Copy the listing again from its first line through the line containing "Action: tap(17, 135)", including both of those lines and the requests. Shift every coordinate in the answers up by 114, and leave the pictures out.
-- Start PROVIDED DATA --
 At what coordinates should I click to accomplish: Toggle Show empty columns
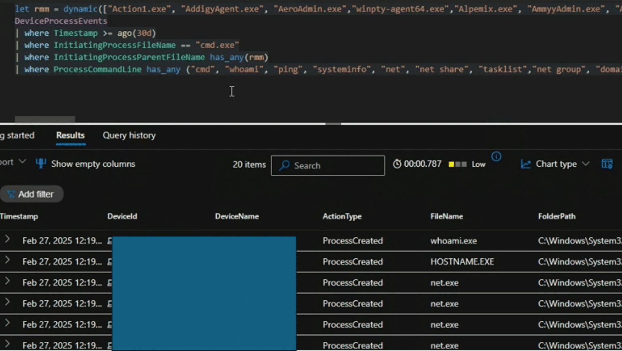coord(93,164)
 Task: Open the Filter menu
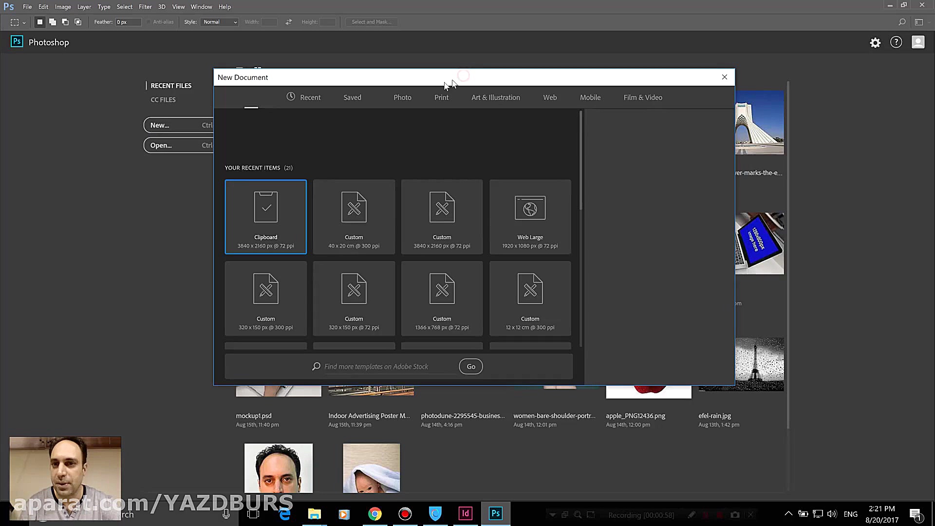(x=145, y=6)
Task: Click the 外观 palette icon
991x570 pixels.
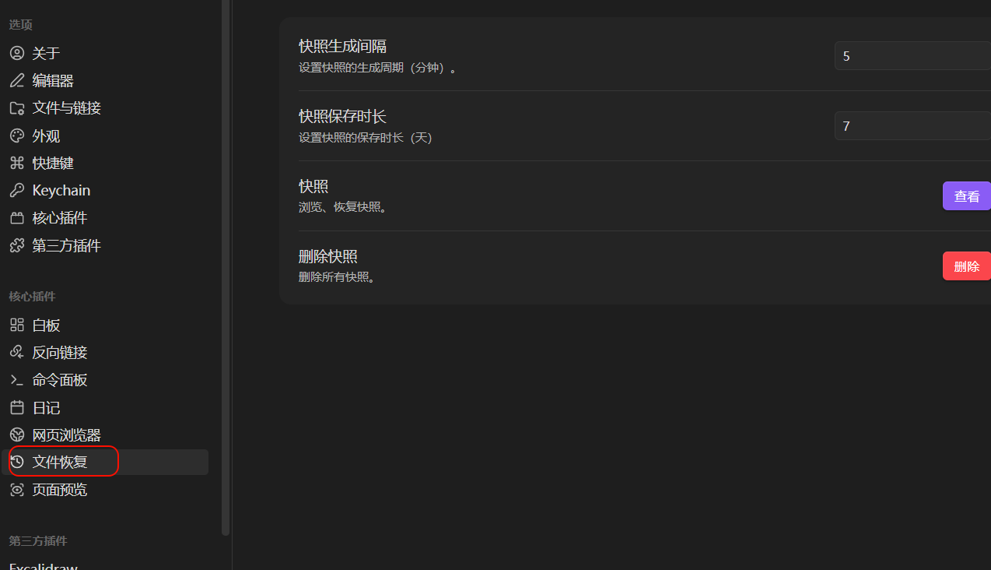Action: tap(17, 135)
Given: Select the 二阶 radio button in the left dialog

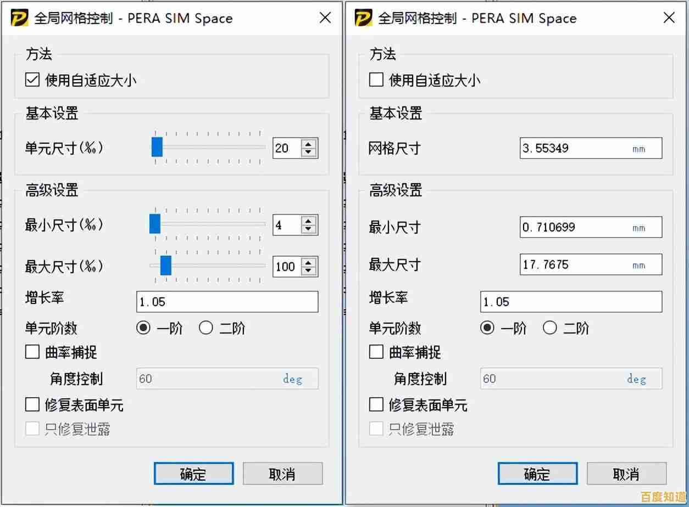Looking at the screenshot, I should click(206, 328).
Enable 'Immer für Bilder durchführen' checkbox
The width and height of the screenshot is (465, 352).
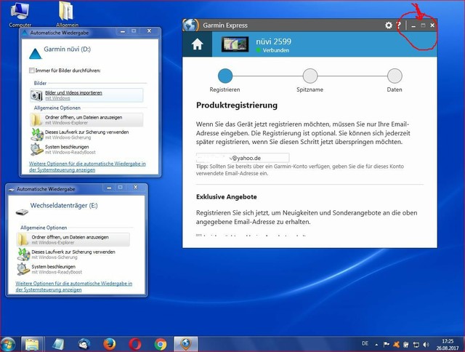(32, 71)
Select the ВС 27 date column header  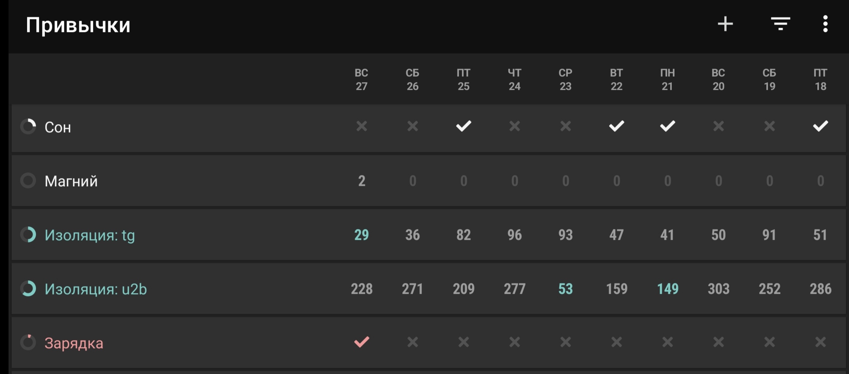click(362, 79)
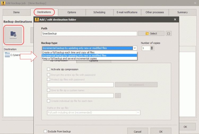Screen dimensions: 199x134
Task: Switch to the Scheduling tab
Action: pos(99,12)
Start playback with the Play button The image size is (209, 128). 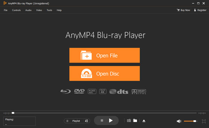click(111, 121)
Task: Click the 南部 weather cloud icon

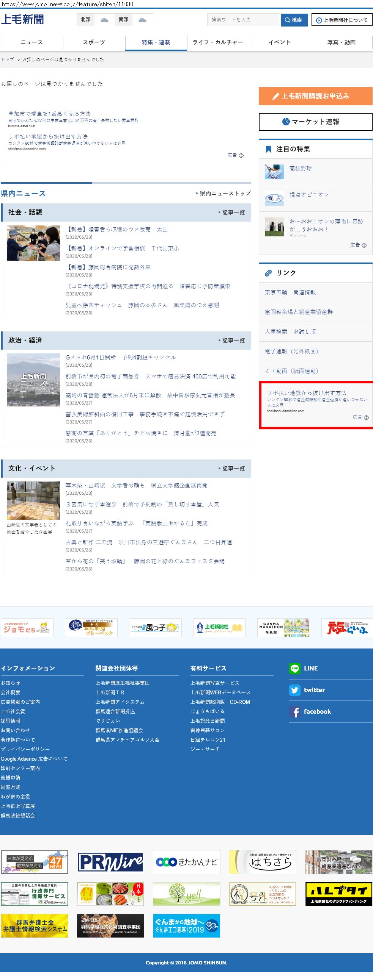Action: coord(142,20)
-- End PROVIDED DATA --
▶ FINAL RESULT:
 At what coordinates should I click to accomplish: Toggle Show empty columns
coord(207,278)
 Task: Open the Filter menu
(x=259, y=120)
Task: Click the 外观 palette icon
991x570 pixels.
Action: tap(131, 249)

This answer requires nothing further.